Monday, June 27, 2011

Free to be free of Me... Part 2

Ever wonder what someone else might be thinking of you?

Do you care?

Some people don't, I know.

but most of us do....

It isn't something I'm proud of, but I've always been overly concerned about what others think of me. Even worse, I am concerned about what I think of myself!!! I know it sounds crazy..... but my thoughts about myself at times have been destructible. And so I have found myself calling out... "I want out! Get me away from myself! I want to be free of me!"

To be free of me. What exactly does that mean?
Well, for starters it means that I no longer have to put up a front--- pretend like I am someone or something greater than what I really am.
The opinions of others... why do they matter so?
The acceptance of others and even of myself.... why is it so meaningful?
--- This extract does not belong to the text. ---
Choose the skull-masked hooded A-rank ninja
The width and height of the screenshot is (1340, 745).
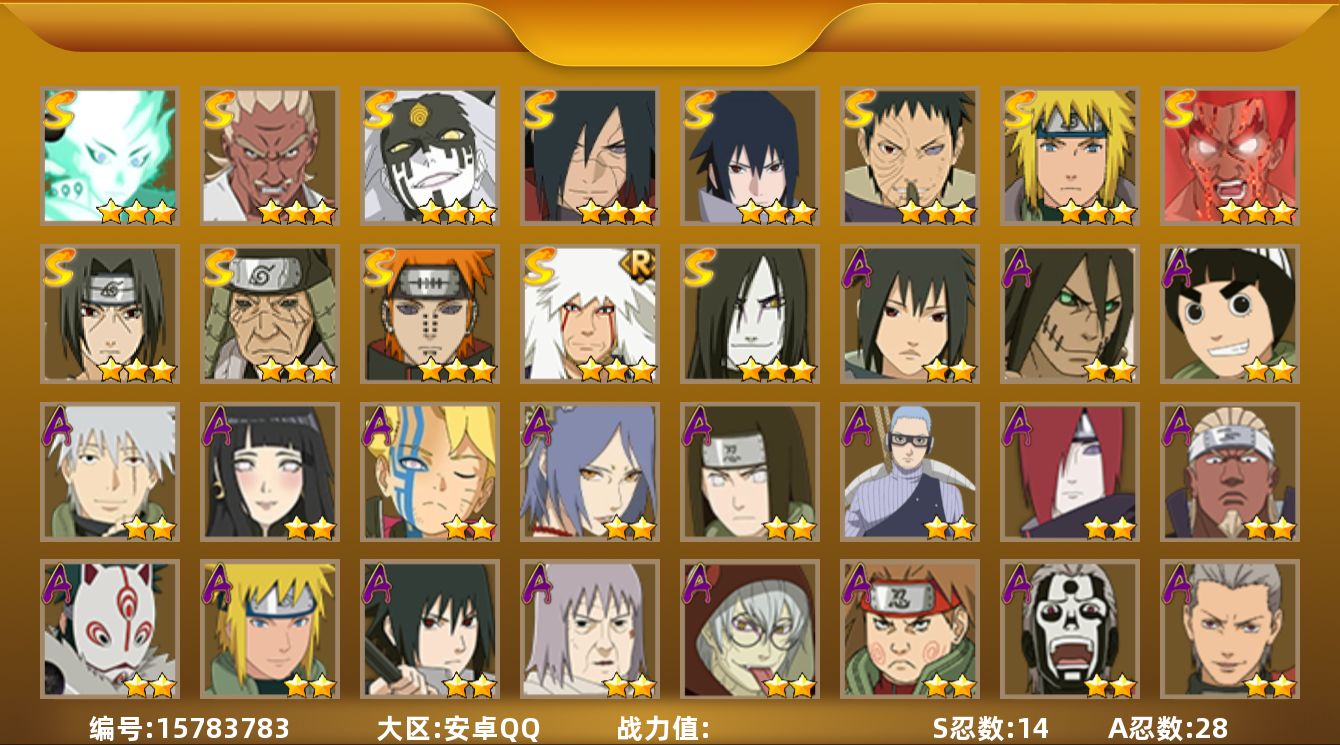1070,629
I can trace it back to early years and the experiences I have known. And so the internal conversation goes...
"Mirror, mirror... what do you see?
Am I pretty? Will I fit in?
Daddy, daddy... look at me
Am I worthy? Do you love me?"

"Hey world! I'm trying, I'm really trying to make you love me.
I want you to be pleased with me.
I'm trying to have you hear me. My words are so.... witty.
I can be smart and also funny.
I'm trying to show you just how great I can be."
That's my history.

And still I learn that the world... 'like grass...it flourishes like a flower of the field; the wind blows over it and it is gone, and its place remembers it no more' (Psalm 103:15-16, paraphrased)
And I'm convicted by John 12:43, "for they loved praise from men more than praise from God."..... and by Hebrews 13:6, "...The Lord is my helper; I will not be afraid. What can man do to me?"
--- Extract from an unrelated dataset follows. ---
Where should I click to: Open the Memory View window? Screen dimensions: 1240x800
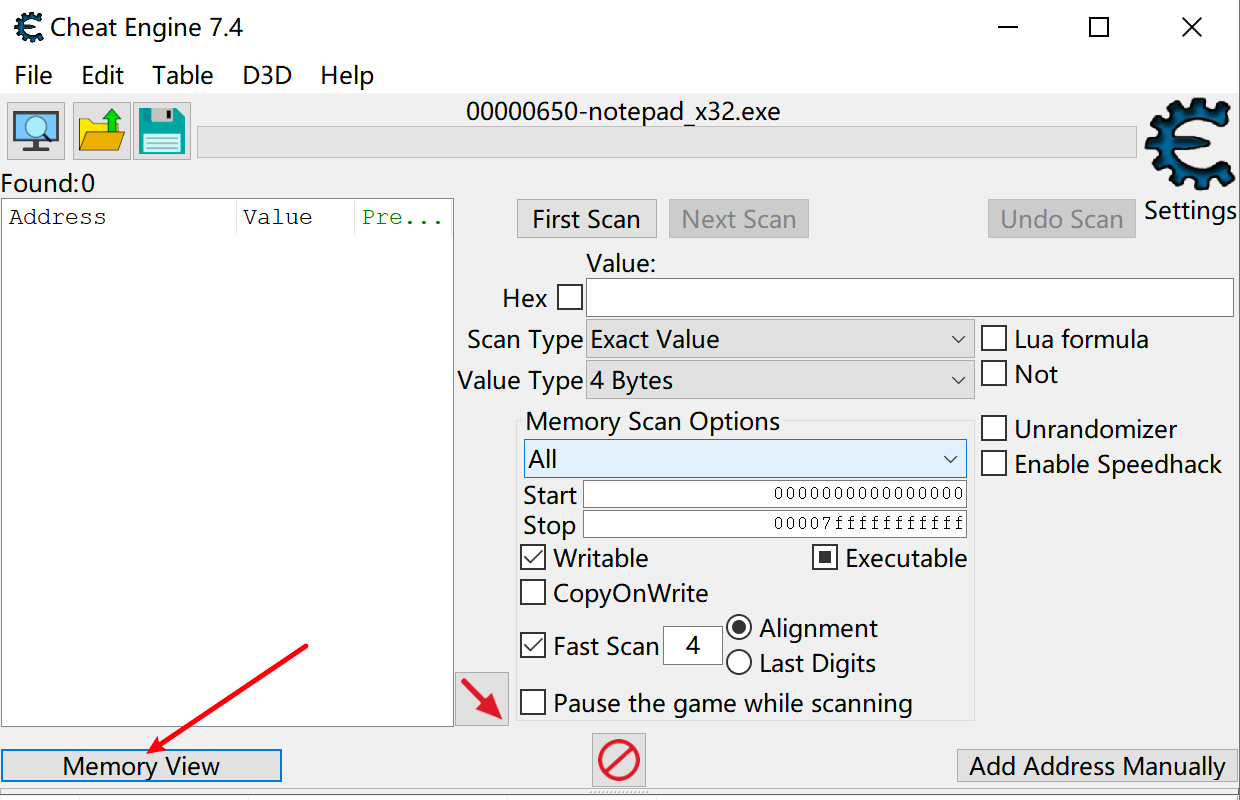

Truly, what can man do to me?!
Yet as of lately. It's been a long while actually...
I've given up on trying to measure up.
The cost that comes with is just too much.
So much so that at times, I've lost myself.
I've been lost within myself.

To try to measure up, I've cheated and I've lied.
I've turned my back on others, and I've dared to walk the very thin line.
Facing the dangers of losing my life. Still forced by the fears inside.
The fear of not being enough.

And so I wish to be free of me, and then I read, “For whoever wants to save their life will lose it, but whoever loses their life for me will find it.” Matthew 16:25

And in response, I call out... "Yes Lord, I want to find it! In You, I want to find it..."

And I do find it. You see this is what being free really is. I give up my will/my life/what matters most to me for the sake of finding a better life in Christ. I surrender what I've created and perceive to be me in exchange for the life that God has purposed for me. And I experience freedom when I am living out that life that He has prepared for me. Any other existence, keeps me always falling short. Any other person's perception of me cannot measure up to the grace God sheds on me. And the value I had placed on the opinions of others, tumbles down to nothing because of how God sees me. Nothing else matters because through God, I'm truly free!